First of all, this book comes with a synopsis of the first book of the series, for the lazy ones out there who prefer skimming to reading, that is. But why would you want to skim with this series? Unless you are idiot, you’d be kicking yourself if you don’t read them all. This particular book reminds me a lot of the childhood stories of kings, queens and princesses I used to read years ago. This book is however suitable not just for kids but also adults; its dialogs are so elevated that you, the reader, are never for once treated like kids. The style itself is quite reminiscent of old school fairy tale adventures, but the author weaves the tale in a rather unconventional style which makes it quite interesting and entertaining, something that you can read page after page without yawning! Here is a sample passage from the book:

“The king gave his you-had-better-be-quiet glare toward Petra, then continued to read, loudly, “The hereby-said Princess Knight will acquire a talent certificate or be in forfeit of this royal rule. Forfeiting this royal rule will entitle the royal magician to turn the hereby-said Princess Knight into a frog to live in the bogs for a period of five years.” The king smirked and plopped back onto his chair. “You made that all up!” Petra gave her best that’s-not-fair stare. “”

Now I don’t know about you but I have never read quite anything like that in my life! Not to mention that the story successfully provides you a glimpse at a princess who is not treated the way she wants to be treated; now, in how many traditional fairy tales do you find that kind of stuff?

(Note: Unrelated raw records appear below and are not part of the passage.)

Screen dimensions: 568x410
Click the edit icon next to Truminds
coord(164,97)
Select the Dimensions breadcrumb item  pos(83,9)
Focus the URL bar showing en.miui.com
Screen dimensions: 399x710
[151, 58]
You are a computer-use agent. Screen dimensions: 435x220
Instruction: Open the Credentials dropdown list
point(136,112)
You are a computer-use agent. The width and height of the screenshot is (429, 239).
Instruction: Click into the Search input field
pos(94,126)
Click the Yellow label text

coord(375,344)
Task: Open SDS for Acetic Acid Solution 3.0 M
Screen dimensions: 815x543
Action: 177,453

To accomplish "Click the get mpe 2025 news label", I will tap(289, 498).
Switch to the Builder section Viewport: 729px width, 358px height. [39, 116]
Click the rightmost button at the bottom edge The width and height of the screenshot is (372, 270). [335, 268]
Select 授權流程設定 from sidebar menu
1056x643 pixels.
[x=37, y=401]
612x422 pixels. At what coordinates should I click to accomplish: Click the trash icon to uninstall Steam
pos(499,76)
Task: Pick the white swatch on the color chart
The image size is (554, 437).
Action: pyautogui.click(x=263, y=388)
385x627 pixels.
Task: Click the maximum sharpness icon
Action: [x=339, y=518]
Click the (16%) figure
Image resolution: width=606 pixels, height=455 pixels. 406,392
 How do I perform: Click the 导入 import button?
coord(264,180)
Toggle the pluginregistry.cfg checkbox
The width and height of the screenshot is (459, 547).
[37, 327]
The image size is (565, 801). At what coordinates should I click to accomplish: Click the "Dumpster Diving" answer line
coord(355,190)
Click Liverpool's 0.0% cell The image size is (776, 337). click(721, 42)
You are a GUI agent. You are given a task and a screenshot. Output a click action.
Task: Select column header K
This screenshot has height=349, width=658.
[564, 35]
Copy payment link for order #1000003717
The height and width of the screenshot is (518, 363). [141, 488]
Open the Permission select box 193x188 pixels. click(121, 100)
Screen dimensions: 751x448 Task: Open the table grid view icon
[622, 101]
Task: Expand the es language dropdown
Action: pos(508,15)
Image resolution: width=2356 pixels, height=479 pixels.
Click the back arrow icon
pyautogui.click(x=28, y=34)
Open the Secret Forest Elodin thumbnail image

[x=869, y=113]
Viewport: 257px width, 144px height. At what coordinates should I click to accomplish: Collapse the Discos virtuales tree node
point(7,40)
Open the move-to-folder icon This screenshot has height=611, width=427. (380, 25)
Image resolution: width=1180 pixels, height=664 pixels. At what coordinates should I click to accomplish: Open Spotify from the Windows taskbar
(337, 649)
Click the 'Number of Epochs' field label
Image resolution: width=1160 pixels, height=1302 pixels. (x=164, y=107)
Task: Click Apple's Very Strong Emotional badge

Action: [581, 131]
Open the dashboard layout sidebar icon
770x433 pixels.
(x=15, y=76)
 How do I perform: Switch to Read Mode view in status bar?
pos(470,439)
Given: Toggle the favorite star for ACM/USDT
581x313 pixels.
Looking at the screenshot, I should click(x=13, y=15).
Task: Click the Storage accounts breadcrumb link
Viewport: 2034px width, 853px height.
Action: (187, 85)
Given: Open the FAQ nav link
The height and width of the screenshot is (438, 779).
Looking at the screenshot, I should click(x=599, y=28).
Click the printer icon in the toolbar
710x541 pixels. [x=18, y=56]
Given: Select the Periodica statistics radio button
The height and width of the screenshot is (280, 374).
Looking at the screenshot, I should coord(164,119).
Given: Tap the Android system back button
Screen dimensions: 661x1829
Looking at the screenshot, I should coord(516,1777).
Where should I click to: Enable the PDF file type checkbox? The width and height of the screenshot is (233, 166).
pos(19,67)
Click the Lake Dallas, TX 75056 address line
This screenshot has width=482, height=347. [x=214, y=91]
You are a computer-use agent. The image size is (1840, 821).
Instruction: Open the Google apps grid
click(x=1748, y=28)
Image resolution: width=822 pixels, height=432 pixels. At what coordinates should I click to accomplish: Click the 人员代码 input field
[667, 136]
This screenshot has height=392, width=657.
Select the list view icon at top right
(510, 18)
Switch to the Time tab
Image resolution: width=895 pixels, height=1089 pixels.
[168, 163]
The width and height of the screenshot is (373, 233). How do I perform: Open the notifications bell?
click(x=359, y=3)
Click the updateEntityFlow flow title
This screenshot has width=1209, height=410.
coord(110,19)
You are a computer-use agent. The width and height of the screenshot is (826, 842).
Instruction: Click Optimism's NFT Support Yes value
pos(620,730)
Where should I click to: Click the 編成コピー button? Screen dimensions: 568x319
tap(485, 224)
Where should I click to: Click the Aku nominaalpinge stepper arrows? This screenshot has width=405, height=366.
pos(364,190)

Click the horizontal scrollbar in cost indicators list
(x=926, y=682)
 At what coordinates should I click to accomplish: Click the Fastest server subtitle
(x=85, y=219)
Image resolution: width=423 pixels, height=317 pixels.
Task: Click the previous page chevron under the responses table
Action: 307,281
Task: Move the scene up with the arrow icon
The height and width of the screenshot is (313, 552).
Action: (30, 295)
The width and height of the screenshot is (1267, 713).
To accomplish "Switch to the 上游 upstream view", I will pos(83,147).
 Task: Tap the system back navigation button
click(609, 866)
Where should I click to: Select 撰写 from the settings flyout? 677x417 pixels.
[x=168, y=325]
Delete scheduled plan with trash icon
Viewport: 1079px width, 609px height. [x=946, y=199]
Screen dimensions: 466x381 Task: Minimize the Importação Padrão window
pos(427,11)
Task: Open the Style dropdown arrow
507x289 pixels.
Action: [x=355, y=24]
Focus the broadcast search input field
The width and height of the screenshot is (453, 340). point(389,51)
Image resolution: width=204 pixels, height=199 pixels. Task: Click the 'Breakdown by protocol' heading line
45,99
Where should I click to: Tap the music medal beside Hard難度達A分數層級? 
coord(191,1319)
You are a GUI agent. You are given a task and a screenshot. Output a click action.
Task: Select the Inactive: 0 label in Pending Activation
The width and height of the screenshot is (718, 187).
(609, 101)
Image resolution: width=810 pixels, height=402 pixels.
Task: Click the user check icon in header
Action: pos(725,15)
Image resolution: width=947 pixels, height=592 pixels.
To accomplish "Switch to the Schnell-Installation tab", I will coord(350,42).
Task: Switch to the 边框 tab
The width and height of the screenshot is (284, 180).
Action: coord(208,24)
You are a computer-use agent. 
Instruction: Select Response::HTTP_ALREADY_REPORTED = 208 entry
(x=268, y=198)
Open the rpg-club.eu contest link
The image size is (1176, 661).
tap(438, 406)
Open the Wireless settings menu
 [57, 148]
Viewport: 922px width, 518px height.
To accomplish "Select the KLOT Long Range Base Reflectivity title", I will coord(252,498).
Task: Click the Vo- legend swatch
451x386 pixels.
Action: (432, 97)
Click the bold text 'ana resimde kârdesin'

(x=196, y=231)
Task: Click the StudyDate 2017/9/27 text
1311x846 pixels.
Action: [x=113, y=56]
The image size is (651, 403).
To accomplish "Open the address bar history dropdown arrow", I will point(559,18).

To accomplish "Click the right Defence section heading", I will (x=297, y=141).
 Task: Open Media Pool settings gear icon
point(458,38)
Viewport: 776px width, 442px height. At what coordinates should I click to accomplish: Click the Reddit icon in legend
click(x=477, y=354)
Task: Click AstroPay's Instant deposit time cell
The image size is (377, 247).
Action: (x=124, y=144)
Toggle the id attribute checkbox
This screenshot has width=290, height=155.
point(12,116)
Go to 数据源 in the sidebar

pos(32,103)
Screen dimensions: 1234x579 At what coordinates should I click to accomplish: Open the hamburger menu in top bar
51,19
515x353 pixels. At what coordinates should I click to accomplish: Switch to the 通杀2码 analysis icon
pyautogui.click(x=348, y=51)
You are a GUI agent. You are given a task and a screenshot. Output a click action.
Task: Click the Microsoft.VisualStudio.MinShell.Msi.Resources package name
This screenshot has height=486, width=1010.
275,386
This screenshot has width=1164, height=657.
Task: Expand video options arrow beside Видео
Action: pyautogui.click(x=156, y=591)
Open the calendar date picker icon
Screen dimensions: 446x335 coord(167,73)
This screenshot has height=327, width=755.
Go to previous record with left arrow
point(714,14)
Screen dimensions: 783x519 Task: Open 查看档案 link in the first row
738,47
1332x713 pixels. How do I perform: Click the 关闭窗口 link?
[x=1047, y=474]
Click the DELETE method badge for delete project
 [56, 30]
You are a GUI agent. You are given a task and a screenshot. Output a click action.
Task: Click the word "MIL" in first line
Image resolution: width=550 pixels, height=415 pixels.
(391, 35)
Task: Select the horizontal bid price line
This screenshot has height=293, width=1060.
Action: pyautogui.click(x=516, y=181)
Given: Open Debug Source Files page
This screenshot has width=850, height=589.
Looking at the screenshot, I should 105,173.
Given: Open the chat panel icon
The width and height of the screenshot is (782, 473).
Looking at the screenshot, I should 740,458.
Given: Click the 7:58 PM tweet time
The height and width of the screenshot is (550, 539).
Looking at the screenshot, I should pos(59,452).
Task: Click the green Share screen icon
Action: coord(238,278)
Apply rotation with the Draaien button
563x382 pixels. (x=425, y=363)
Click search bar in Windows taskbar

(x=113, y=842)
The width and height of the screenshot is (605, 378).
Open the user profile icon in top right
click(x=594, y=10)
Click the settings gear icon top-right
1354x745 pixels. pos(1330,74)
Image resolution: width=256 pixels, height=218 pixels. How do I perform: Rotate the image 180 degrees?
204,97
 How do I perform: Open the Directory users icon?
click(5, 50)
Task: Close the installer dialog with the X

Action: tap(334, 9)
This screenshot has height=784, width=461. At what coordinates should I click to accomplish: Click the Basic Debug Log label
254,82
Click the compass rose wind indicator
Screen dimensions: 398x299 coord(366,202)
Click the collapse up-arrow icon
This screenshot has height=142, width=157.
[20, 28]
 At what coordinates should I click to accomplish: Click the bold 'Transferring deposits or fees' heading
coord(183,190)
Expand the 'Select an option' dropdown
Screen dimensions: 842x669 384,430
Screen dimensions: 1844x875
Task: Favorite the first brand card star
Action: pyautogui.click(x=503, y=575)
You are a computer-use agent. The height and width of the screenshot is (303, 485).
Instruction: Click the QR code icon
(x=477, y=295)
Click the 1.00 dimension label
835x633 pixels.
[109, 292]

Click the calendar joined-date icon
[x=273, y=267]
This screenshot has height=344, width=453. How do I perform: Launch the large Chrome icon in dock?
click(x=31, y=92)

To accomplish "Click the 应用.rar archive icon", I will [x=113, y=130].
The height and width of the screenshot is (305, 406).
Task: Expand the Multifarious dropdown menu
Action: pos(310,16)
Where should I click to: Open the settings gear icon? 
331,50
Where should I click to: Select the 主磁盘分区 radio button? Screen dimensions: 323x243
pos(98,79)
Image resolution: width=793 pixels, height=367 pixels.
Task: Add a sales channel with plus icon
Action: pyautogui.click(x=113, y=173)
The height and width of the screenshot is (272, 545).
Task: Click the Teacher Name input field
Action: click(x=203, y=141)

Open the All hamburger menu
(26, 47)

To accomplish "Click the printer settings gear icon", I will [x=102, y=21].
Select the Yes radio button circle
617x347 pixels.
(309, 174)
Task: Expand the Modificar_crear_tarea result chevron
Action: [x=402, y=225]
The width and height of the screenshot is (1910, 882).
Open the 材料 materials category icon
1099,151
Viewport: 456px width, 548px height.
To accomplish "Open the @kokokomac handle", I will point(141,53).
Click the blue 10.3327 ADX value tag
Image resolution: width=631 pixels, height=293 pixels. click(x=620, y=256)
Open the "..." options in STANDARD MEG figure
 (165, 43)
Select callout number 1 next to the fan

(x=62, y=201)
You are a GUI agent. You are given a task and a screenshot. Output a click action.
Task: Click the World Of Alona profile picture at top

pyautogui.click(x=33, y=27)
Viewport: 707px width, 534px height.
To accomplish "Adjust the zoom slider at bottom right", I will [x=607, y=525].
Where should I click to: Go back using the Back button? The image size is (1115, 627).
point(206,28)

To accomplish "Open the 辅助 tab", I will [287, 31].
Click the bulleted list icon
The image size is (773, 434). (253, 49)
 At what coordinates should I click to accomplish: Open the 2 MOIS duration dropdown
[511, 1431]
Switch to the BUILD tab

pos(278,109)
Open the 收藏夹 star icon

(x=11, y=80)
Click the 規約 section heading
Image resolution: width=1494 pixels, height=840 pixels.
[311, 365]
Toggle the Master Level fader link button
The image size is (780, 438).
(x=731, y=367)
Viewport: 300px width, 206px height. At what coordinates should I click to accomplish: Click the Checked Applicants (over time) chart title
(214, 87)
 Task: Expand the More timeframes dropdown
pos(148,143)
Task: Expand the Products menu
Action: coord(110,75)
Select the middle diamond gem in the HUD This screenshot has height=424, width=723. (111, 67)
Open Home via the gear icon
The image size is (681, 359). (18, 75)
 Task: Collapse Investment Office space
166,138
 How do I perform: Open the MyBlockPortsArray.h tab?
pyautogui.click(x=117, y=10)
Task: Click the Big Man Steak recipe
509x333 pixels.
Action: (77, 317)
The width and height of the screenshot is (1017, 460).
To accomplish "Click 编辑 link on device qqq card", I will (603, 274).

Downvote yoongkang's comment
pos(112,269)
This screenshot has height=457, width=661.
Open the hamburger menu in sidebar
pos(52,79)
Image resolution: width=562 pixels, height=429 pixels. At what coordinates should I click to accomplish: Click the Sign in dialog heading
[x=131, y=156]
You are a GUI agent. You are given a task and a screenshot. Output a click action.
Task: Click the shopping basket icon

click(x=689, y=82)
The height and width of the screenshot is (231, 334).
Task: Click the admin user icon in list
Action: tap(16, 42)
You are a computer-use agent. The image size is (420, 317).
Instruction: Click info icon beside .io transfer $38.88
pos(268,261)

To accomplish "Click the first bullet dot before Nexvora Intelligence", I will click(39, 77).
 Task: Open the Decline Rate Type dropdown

To top it all, the dragon in this story is more of a ‘culinary’ tool rather than the traditional ferocious, fire-belching creatures we are all accustomed to!

“Snarls, wearing a white chef’s hat and a ruffled apron, had just entered the room juggling six shiny, silver trays of hors d’oeuvres.”

Along with the dialogs and descriptions, the illustrations in this book further help the reader in visualizing all the characters just as they are imagined by the author. The epilogue is quite apt.

Suffice it to say, the book is quite suitable for young children because its short chapters, easily digestible lucid prose and interesting characters are the perfect recipe for keeping children glued to it. On the other hand, it comes with a very solid story written in an unconventional style which is sure to attract adult readers as well (like it attracted me). There is plenty of humor included in the style to attract both kids and adults.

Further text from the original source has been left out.